12 janvier 2010 – 12 janvier 2020: 10 Ans

Où étais-je ce mardi 12 janvier 2010?

J’étais à une courte distance de mon domicile, revenant du boulot, quand ce grand malheur frappa Haiti, ce mardi 12 janvier 2010. Quand j’ouvris la porte, les membres de ma famille m’accueillirent avec la nouvelle du désastre. La chaîne de télévision CNN venait juste d’annoncer, par un flash spécial, qu’un séisme de grande magnitude avait frappé Haïti et les présentateurs promettaient de plus amples détails.

Dans les heures qui suivent, et avec les yeux collés sur le petit écran, j’ai compris alors l’ampleur des dégâts.

Haïti, mon pays, qui pendant près d’un demi siècle, naviguait dans une mer agitée par les passions des uns, les bassesses et la lâcheté des autres, et commandé par des capitaines qui tenaient beaucoup plus à leurs titres, à leur privilèges et aux marchandises qui se trouvaient dans sa cale qu’au bien-être des passagers qui se trouvaient dans les zones dangereuses du pont, avait alors sa coque partiellement détruite.

Contenu du listing »
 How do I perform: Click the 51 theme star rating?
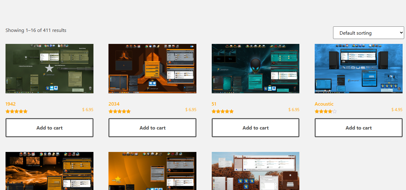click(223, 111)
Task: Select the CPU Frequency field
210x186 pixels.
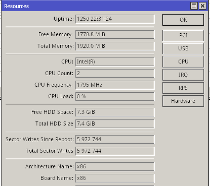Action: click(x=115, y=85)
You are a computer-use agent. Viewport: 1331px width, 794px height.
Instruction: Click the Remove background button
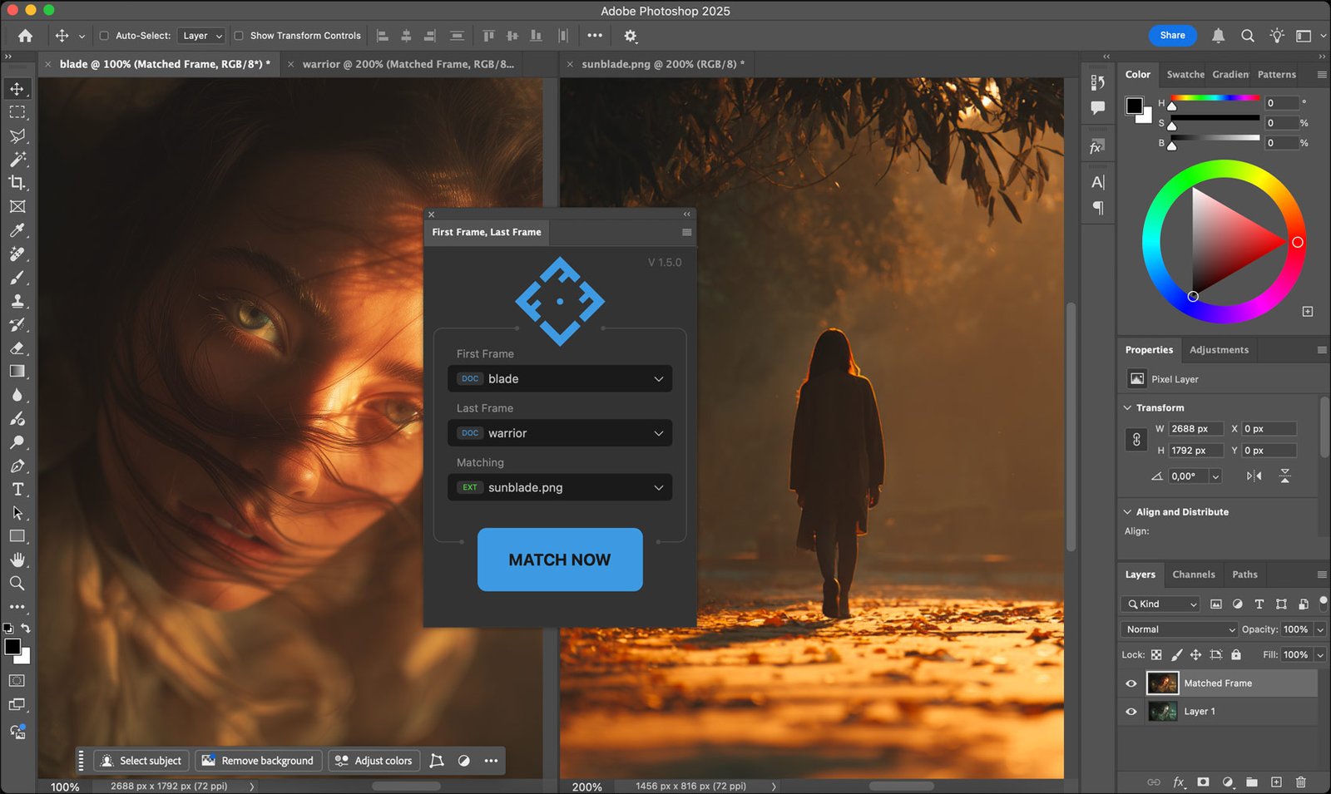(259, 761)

Votre tâche » Recopiez, s'il vous plaît, le passage du texte sur le séisme en Haïti en commençant à "J’étais à une" et en terminant à "l’ampleur des dégâts.". Le listing provient d'une autre source.

Réponse attendue »
J’étais à une courte distance de mon domicile, revenant du boulot, quand ce grand malheur frappa Haiti, ce mardi 12 janvier 2010. Quand j’ouvris la porte, les membres de ma famille m’accueillirent avec la nouvelle du désastre. La chaîne de télévision CNN venait juste d’annoncer, par un flash spécial, qu’un séisme de grande magnitude avait frappé Haïti et les présentateurs promettaient de plus amples détails.

Dans les heures qui suivent, et avec les yeux collés sur le petit écran, j’ai compris alors l’ampleur des dégâts.